BEGIN DATA EXTRACTS

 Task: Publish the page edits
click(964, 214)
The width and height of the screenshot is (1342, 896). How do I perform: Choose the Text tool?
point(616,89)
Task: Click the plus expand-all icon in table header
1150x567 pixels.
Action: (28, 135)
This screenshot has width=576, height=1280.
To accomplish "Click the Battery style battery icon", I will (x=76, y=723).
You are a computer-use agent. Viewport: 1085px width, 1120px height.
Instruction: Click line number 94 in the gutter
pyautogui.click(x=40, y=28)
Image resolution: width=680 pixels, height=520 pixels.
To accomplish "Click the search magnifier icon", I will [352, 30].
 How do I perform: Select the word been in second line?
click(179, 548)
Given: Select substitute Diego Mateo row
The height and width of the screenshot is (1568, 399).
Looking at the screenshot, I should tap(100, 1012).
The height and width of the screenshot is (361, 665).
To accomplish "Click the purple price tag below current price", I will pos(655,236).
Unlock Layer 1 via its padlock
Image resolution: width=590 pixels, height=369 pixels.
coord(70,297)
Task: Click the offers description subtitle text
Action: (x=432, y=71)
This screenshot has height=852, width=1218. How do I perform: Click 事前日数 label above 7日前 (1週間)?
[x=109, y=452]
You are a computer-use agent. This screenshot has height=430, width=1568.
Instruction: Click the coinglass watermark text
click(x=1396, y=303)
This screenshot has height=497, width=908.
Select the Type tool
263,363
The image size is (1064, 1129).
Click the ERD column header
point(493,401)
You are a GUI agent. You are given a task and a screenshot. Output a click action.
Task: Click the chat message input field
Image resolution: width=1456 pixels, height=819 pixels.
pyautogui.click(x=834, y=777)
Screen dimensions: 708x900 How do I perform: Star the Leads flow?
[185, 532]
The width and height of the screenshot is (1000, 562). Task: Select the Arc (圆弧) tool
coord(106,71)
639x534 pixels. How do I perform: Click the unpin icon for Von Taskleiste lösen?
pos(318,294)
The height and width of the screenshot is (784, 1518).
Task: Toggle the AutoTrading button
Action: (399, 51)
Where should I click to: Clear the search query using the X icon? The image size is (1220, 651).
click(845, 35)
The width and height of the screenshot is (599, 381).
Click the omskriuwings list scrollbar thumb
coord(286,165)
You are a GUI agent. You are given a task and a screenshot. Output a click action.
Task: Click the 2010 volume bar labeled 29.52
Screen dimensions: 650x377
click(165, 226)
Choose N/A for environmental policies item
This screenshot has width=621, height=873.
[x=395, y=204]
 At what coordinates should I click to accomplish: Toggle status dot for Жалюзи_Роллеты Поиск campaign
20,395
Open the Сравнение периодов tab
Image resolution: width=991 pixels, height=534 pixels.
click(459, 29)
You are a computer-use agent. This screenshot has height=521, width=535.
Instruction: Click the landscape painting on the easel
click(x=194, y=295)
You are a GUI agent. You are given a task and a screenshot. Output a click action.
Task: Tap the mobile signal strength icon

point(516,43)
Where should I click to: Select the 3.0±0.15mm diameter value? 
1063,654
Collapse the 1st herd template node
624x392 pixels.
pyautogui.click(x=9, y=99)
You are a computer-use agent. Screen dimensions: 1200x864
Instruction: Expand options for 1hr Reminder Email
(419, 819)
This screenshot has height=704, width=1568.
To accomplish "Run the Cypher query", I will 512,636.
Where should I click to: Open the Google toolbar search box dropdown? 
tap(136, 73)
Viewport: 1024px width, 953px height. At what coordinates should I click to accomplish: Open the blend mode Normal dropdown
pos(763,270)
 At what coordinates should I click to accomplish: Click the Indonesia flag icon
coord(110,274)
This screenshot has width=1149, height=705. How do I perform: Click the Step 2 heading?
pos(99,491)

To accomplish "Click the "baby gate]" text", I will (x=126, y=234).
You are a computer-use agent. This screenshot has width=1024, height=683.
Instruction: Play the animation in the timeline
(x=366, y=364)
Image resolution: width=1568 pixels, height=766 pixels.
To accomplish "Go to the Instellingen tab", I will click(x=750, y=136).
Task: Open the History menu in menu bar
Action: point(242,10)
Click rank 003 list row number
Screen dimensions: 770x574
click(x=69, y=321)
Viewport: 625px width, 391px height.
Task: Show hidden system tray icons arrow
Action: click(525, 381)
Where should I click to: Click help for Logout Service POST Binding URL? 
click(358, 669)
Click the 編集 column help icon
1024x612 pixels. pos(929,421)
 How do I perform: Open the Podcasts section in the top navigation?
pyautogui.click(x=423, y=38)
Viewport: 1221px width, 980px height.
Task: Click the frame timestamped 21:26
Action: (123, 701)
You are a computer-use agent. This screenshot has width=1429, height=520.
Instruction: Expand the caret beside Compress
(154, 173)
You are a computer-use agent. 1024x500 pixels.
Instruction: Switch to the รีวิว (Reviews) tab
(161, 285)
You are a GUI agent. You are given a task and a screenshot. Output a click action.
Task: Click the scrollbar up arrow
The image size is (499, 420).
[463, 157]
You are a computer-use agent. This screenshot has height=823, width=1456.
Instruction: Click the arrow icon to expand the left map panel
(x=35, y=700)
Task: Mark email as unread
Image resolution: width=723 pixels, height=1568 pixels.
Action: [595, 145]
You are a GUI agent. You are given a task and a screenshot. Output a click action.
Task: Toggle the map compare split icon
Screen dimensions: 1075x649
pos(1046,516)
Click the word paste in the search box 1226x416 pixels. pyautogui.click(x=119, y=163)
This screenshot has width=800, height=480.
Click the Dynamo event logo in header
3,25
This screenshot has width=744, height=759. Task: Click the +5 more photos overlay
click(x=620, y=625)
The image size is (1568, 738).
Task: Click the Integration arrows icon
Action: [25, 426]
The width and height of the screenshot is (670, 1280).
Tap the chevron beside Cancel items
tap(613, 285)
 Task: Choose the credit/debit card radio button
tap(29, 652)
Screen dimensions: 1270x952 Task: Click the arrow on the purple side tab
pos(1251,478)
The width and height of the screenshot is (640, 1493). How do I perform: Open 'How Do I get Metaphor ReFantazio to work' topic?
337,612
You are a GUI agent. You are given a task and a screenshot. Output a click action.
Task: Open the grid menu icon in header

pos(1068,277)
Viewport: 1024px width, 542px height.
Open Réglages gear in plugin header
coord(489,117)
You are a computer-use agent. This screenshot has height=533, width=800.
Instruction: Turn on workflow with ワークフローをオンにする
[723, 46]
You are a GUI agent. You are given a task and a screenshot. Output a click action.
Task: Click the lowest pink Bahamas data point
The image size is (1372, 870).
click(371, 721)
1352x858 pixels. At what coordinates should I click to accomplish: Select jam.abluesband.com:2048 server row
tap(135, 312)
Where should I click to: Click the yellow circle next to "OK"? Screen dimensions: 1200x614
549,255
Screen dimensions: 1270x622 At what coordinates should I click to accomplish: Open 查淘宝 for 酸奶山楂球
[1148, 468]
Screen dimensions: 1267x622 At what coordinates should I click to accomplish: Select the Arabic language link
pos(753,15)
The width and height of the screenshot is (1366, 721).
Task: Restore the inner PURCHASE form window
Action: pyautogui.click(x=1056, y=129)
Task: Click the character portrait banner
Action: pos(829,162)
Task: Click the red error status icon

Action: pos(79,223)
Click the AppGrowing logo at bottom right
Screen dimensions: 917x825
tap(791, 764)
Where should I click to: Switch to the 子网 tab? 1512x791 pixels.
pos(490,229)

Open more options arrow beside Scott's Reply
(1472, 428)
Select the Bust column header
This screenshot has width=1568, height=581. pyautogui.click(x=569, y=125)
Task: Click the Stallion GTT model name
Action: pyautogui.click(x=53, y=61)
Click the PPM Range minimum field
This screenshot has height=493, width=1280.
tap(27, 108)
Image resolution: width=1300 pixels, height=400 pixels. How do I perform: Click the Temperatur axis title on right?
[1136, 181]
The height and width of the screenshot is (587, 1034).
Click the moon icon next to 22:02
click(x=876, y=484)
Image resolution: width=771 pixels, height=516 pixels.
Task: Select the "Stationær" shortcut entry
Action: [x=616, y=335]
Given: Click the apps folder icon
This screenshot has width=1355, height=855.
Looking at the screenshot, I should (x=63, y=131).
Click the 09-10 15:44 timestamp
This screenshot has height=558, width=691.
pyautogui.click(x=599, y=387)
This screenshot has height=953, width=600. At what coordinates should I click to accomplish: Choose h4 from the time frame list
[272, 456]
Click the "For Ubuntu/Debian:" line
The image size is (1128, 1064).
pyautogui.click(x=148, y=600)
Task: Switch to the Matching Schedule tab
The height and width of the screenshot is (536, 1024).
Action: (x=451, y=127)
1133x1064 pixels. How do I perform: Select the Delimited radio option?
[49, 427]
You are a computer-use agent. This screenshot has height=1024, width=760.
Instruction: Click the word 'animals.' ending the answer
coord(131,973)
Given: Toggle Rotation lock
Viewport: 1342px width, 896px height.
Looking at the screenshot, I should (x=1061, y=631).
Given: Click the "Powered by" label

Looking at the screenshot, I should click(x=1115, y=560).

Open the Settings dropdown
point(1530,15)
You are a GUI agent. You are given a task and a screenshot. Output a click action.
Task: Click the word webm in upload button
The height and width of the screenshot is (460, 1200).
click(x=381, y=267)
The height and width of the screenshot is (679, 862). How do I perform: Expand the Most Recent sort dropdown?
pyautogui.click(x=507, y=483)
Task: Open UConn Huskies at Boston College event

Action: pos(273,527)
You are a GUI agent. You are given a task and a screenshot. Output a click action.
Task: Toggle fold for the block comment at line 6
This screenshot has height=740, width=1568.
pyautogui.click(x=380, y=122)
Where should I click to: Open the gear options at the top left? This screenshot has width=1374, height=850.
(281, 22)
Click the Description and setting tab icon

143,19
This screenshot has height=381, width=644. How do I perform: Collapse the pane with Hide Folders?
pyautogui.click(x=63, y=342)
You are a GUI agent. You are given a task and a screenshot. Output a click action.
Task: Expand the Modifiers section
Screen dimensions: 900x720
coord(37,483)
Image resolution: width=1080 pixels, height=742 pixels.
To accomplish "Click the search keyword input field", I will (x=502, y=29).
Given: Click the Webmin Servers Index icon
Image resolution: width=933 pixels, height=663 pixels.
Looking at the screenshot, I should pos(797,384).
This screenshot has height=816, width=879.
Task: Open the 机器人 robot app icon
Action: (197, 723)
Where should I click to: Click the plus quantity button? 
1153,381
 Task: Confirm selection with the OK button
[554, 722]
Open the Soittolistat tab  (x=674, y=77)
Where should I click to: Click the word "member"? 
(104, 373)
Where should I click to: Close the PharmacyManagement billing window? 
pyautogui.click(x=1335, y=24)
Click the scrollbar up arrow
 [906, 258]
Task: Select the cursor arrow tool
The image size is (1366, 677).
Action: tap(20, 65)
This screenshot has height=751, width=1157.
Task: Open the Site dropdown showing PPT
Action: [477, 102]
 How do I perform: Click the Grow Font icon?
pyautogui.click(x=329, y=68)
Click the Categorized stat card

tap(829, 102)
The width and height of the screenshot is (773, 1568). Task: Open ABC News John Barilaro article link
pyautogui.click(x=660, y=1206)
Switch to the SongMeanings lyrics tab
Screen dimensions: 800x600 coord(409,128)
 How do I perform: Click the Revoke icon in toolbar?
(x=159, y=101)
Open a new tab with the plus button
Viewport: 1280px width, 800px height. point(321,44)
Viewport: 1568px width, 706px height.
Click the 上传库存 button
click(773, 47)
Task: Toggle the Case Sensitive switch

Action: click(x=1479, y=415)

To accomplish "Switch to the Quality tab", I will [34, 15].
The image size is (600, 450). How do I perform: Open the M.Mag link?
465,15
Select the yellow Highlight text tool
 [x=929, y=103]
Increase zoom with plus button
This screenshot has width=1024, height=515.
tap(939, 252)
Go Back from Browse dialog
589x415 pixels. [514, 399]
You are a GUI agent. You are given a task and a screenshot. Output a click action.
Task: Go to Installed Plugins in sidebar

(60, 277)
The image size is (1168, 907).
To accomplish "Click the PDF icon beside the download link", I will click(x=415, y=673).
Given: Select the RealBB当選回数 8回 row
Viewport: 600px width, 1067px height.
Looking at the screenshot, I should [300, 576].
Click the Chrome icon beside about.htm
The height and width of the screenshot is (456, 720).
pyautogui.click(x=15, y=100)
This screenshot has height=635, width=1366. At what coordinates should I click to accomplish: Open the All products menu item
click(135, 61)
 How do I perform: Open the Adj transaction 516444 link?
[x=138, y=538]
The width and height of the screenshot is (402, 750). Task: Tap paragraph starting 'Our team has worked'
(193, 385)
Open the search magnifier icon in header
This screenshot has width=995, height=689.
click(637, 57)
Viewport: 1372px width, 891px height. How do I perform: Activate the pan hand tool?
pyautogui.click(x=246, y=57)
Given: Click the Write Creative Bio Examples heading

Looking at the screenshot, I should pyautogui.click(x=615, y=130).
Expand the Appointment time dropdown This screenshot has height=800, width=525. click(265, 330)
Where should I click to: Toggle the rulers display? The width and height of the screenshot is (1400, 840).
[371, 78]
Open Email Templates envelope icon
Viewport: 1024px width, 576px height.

END DATA EXTRACTS

▸ **WHAT NEEDS TO BE DONE**:
Find the number of lines in the records that include the word "computer". Write only that number.

▸ **ANSWER FOR THIS EXERCISE**:
10